● **Quoted passage**
'''
The World Psychiatric Association (WPA) should actively investigate reports of systematic political abuse of psychiatry in China. The WPA's triennial World Congress meets in Yokohama, Japan from August 23-29, 2002.
In a 298-page report, "Dangerous Minds: Political Psychiatry in China Today and its Origins in the Mao Era," Human Rights Watch and the Geneva Initiative on Psychiatry, a Netherlands-based international foundation, compare the treatment of dissidents in mental asylums to similar abuses in the former Soviet Union. The sentencing of political dissidents to special psychiatric hospitals on the basis of false diagnoses led to the forced withdrawal of the Soviet Union from the WPA in 1983 and it was not readmitted until 1989, after the Gorbachev reforms had brought an end to systematic political abuse of psychiatry in the Soviet Union.
"The world medical community should speak out on this important issue," said Mike Jendrzejczyk, Washington director of Human Rights Watch's Asia Division. "The Chinese psychiatrists who bravely refuse to participate in state repression need to feel they have support from abroad."
It appears that only a minority of Chinese psychiatrists have actually been involved in these practices. Other psychiatrists have written extensively about "political cases" in the Chinese professional literature, perhaps with the goal of forcing a broader ethical debate both inside and outside of China.
Extensive documentary evidence makes it clear that the political use of psychiatry was much more common in China during the Cultural Revolution (1966-76) than in either the former Soviet Union or China today. During that turbulent period, the official view was that virtually all forms of mental illness were caused by politically deviant thoughts.
However, official psychiatric theory in China continues to condone the involuntary treatment in custodial mental asylums of dissidents and nonconformists including Falun Gong members, independent labor organizers, whistle blowers and individuals who complain about political persecution or official misconduct.
'''
● **Tasks and exercises**
1) In the passage on political abuse of psychiatry in China, when was the Soviet Union readmitted to the WPA?
2) Continue the passage on political abuse of psychiatry in China from where it stops.
The listing that comes next has nothing to do with the passage on political abuse of psychiatry in China.

● **Data listing**
'''
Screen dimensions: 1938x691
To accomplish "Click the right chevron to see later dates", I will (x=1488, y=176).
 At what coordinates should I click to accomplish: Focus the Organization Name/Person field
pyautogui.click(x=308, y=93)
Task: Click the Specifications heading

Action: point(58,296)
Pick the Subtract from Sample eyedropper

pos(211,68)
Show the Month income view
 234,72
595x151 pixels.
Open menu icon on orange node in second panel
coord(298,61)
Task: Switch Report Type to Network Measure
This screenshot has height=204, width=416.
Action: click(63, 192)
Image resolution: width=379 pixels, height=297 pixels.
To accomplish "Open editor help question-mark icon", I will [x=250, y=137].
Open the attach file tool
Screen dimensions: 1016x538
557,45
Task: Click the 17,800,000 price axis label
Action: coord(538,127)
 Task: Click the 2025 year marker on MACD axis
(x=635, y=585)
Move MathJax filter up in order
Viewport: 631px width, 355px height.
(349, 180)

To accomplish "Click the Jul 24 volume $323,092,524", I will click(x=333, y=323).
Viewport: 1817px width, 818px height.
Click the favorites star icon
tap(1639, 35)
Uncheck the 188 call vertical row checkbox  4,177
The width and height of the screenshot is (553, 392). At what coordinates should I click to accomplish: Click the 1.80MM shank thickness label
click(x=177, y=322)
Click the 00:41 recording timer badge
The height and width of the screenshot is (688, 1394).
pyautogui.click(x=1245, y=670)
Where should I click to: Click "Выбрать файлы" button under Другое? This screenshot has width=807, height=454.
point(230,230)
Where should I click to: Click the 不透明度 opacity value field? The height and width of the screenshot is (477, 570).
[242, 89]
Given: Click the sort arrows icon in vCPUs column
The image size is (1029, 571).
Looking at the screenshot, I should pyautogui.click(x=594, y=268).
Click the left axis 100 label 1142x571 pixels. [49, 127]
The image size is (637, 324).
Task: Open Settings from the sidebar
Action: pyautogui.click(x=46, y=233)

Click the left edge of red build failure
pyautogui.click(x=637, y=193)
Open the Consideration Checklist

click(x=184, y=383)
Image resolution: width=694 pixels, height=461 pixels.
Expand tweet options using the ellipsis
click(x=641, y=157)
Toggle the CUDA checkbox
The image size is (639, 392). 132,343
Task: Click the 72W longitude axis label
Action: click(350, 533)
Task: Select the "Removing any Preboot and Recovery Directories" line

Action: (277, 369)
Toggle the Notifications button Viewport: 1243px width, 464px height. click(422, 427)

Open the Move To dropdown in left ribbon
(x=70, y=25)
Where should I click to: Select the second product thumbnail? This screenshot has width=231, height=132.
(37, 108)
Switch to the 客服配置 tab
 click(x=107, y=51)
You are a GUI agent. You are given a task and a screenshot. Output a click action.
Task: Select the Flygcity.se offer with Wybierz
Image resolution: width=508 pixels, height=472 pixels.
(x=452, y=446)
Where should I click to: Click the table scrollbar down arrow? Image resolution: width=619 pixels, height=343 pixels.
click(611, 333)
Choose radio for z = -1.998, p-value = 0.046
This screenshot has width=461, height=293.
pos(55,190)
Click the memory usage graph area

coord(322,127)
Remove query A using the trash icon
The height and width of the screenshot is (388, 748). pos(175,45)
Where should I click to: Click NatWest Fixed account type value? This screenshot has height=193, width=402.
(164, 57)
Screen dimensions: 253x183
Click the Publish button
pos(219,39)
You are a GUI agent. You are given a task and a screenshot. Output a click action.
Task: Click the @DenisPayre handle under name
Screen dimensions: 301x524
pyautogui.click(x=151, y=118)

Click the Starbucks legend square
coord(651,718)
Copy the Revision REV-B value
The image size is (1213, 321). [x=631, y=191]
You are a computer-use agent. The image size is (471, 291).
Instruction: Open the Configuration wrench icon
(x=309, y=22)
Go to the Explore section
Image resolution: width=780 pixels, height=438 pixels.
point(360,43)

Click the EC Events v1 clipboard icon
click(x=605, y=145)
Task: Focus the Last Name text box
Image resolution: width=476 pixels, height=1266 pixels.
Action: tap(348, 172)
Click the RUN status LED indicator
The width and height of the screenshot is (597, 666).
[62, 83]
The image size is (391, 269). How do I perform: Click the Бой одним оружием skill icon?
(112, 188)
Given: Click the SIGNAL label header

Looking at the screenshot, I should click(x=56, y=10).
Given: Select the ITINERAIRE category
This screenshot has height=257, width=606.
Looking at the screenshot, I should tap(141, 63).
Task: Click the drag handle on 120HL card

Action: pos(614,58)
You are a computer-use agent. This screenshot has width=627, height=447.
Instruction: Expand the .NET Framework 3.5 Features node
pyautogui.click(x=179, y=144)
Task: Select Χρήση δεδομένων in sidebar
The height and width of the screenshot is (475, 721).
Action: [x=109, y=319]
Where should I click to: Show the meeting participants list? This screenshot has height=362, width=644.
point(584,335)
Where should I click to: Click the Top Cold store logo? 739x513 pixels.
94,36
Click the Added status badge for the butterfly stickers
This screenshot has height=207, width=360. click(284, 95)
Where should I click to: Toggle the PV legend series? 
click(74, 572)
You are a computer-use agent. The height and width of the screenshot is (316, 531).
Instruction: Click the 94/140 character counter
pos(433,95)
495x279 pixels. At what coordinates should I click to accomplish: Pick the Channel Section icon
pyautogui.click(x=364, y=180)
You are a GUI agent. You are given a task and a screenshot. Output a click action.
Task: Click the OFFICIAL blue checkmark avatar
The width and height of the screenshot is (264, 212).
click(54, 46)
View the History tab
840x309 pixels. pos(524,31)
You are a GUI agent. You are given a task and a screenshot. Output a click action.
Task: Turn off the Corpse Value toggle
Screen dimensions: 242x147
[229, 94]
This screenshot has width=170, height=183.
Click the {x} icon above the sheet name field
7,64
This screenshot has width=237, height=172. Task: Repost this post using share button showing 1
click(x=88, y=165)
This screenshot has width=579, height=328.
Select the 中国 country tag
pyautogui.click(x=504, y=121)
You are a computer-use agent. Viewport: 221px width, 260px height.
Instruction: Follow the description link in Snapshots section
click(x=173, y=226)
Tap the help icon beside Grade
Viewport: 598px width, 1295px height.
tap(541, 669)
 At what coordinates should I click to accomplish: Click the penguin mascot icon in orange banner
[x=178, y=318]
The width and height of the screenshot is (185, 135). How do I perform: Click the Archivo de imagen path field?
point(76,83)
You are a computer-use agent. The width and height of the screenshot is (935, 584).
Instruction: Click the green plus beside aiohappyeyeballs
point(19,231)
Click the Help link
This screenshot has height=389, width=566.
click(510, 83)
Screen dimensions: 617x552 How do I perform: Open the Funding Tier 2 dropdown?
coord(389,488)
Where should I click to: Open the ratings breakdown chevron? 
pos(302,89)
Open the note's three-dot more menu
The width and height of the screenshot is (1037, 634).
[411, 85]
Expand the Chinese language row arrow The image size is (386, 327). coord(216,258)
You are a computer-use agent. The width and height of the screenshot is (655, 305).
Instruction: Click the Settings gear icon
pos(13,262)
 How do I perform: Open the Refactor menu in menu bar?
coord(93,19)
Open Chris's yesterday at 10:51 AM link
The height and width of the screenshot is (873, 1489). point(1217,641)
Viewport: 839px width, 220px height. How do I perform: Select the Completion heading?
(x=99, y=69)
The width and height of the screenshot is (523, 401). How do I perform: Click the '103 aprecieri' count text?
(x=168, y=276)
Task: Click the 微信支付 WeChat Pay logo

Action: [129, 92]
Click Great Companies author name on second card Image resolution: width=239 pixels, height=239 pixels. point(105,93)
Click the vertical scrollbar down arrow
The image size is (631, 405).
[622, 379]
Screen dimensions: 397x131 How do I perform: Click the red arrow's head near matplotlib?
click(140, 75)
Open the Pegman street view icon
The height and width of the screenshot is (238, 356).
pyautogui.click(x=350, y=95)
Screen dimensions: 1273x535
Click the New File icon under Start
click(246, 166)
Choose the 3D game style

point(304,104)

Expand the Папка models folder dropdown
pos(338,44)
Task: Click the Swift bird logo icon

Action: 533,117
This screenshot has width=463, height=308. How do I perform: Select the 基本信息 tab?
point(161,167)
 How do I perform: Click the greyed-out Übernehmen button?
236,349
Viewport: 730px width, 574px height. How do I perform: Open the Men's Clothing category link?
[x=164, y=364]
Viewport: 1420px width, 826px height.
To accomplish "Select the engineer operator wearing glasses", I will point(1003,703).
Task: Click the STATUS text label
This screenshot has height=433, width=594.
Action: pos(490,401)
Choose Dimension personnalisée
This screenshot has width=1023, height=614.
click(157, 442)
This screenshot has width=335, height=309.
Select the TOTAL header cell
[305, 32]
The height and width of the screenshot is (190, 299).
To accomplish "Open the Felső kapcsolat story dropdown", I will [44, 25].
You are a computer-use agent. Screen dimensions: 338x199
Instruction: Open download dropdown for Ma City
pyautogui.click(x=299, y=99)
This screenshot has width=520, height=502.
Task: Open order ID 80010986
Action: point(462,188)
'''
● **Exercise results**
1) 1989

2)
Wang Wanxing, a political activist whose family is still seeking his immediate release, was first arrested in the mid-1970s. He was arrested again in 1992 and held in an institution for the criminally insane based on a diagnosis by police psychiatrists that he was a "paranoid psychotic." Wang was released in 1999 but later that year was returned to the same institution when he attempted to discuss his incarceration with foreign journalists. He remains in detention and is being treated for "political monomania," according to government officials.
While it is impossible to know precisely how many such persons are currently being held in mental asylums alongside the genuinely mentally ill, numerous official documents from China included in "Dangerous Minds" state that during the 1980s, the percentage of people held in asylums who were being punished for committing political offenses was as high as 15 percent of the total criminal psychiatric caseload.
"The WPA delegates should adopt a strong resolution in Yokohama calling on China to cease these abuses and to fully cooperate with a WPA investigation," said Robert van Voren, general secretary of the Geneva Initiative on Psychiatry. "A WPA-led delegation should visit the asylums, carry out independent medical examinations, and monitor conditions and treatment, especially in the police-run asylums."
Under the WPA's Madrid Declaration, passed in 1996, all forms of psychiatric diagnosis or treatment on the basis of the political needs of governments are explicitly forbidden.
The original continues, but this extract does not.